Его упорная надежда на франко-германское примирение дорого обошлась Франции, внушая нам иллюзию, что «это никогда не повторится», в то время как Германия думала только о реванше за свое поражение. Апостольская миссия Бриана, мечтавшего о согласии между всеми нациями Европы, опередила свое время.
Достигнув двенадцати лет, я отправился сдавать выпускной экзамен в Гайон — главное селение кантона, над которым возвышались остатки огромного замка, построенного во времена Возрождения кардиналом Амбуазским. Я получил отметку «очень хорошо».

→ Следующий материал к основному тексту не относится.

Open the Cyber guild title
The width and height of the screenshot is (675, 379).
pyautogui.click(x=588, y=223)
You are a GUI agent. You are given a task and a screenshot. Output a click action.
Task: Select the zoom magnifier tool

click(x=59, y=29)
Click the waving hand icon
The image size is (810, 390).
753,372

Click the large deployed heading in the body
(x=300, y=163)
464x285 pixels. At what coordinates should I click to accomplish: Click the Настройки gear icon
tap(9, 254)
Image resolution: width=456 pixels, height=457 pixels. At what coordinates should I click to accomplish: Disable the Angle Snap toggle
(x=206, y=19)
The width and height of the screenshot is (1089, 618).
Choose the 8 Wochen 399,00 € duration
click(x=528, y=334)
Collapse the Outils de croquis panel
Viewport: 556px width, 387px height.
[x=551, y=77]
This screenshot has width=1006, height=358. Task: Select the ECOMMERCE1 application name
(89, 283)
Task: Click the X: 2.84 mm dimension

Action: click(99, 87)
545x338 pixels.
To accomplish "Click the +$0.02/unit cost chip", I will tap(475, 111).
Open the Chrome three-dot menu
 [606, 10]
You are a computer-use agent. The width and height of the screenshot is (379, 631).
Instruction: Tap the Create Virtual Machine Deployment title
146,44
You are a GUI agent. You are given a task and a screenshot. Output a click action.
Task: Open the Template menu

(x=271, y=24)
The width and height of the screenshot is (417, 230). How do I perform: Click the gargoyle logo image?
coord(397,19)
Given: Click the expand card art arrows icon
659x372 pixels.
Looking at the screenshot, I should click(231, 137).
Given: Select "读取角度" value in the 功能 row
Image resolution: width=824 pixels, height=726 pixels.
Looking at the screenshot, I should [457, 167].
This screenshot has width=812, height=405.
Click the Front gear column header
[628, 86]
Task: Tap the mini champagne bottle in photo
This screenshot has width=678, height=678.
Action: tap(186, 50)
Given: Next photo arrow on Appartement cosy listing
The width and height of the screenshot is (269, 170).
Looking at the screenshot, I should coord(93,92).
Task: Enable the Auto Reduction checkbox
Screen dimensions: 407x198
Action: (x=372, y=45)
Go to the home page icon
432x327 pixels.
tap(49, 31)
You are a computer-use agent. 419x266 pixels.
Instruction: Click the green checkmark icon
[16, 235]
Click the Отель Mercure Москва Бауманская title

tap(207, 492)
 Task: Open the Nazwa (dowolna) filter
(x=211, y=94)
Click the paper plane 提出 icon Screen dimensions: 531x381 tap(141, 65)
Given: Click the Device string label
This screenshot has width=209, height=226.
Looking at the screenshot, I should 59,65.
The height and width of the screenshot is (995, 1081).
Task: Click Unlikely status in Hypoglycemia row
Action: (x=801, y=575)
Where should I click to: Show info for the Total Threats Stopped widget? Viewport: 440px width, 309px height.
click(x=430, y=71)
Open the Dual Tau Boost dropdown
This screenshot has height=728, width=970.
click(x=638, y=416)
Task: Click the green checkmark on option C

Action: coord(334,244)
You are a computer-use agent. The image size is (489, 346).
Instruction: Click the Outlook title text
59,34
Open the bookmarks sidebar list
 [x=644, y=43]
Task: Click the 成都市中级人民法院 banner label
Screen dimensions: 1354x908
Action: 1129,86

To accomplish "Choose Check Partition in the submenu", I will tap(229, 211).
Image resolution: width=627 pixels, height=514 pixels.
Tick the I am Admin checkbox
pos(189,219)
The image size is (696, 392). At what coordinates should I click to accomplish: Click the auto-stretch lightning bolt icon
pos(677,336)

Для церемонии распределения наград мне пришлось сочинить свою первую речь, которую я произнес перед Пьером Тюро-Данженом и членами муниципального совета. Осмеливаюсь воспроизвести ее заключительные слова, поскольку они тоже свидетельство времени: «Наконец, в этот торжественный день, национальный праздник 14 июля, мы обещаем всем учиться и дальше, учиться всегда, работать на благо нашей великой отчизны и поддерживать ее на том высоком месте, которое она занимает в мире».
Обнаружив в восемьдесят с лишком лет эту детскую фразу, я задаюсь вопросом: а разве не ее твердил я в конечном счете на протяжении всей своей жизни?
В поощрение отец и мать свозили меня в Мон-Сен-Мишель, это чудо созидательной веры, чьи крутые улочки полнились запахами омлета и вафель. Мы посетили и Сен-Мало, сохранивший за своими крепостными стенами большие, крытые аспидным сланцем дома судовладельцев и память о корсарах. Мне показалось восхитительным спать в гостинице «Франция», гостинице Шатобриана.
Потом мы вернулись и провели в нашем тихом доме конец прекрасного лета.
Нормандские годы закончились.
Книга третья
Нетерпеливая учеба в пору невзгод
I
Прикосновение смерти
Осенью 1930 года мои родители вернулись в Париж, где мне предстояло учиться в лицее. Ожидая, когда будет приведена в порядок и обставлена квартира на Внешних бульварах, рядом с Версальскими воротами, они сняли временное жилье на улице Мениль, в нескольких шагах от площади Виктора Гюго, где на гигантском пьедестале, обвитом бронзовыми музами, возвышалась статуя поэта. Десять лет спустя этот памятник исчезнет — немцы снимут его, чтобы переплавить на свои пушки.
Меня приняли в лицей Жансон-де-Сайи. Я достаточно знал латынь, чтобы, перескочив через шестой класс, попасть сразу в пятый. Я проучился в Жансоне только один триместр, успев за это время войти в список лучших учеников. Так что у меня сохранилось очень мало воспоминаний об этом известном лицее, где учились и продолжают учиться дети буржуазии XVI округа. Помню только, что мой преподаватель истории и географии был прямым потомком мореплавателя XVIII века Ива де Кергелена, который оставил свое имя на самых южных островах, какими владеет Франция.
Тогда у лицеистов была мода на бриджи, называвшиеся еще брюки гольф, которые мы носили, опустив штанины как можно ниже, почти до щиколоток — так нам казалось элегантнее.
По окончании занятий отпрысков самых состоятельных семей поджидали длинные черные лимузины, обтянутые внутри гаванским сукном табачного цвета, — «испано-суизы», «роллсы» или «делажи».
Мы переехали в квартиру на бульваре Виктор незадолго до Рождества. По окончании зимних каникул мне предстояло продолжить учебу в лицее Мишле, в Ванве, в полукилометре от Версальских ворот. Я был записан туда с января. Судьба распорядилась иначе.
В праздники я почувствовал, что мой нос заложен, а сам я будто расклеиваюсь, как это часто случается в детстве. Помнится, одна супружеская пара, друзья родителей, с которыми мы часто виделись во время наших каникул на нормандских пляжах, да и потом, по возвращении в Париж (муж был молодой, но уже довольно известный врач), пригласила нас вечером 1 января посмотреть недавно вышедший фильм, который вызвал большой интерес. Это был «Голубой ангел». На просмотре мои родители, взявшие меня с собой, чувствовали себя довольно неловко, поскольку сюжет был, в общем-то, не для моего возраста. Что же касается меня, то я это произведение, которое открыло Марлен Дитрих и стало датой в истории кино, видел как в тумане. Помню только сцену, где Марлен разбивала яйцо на голове падшего учителя, которого играл замечательный немецкий актер Эмиль Яннингс.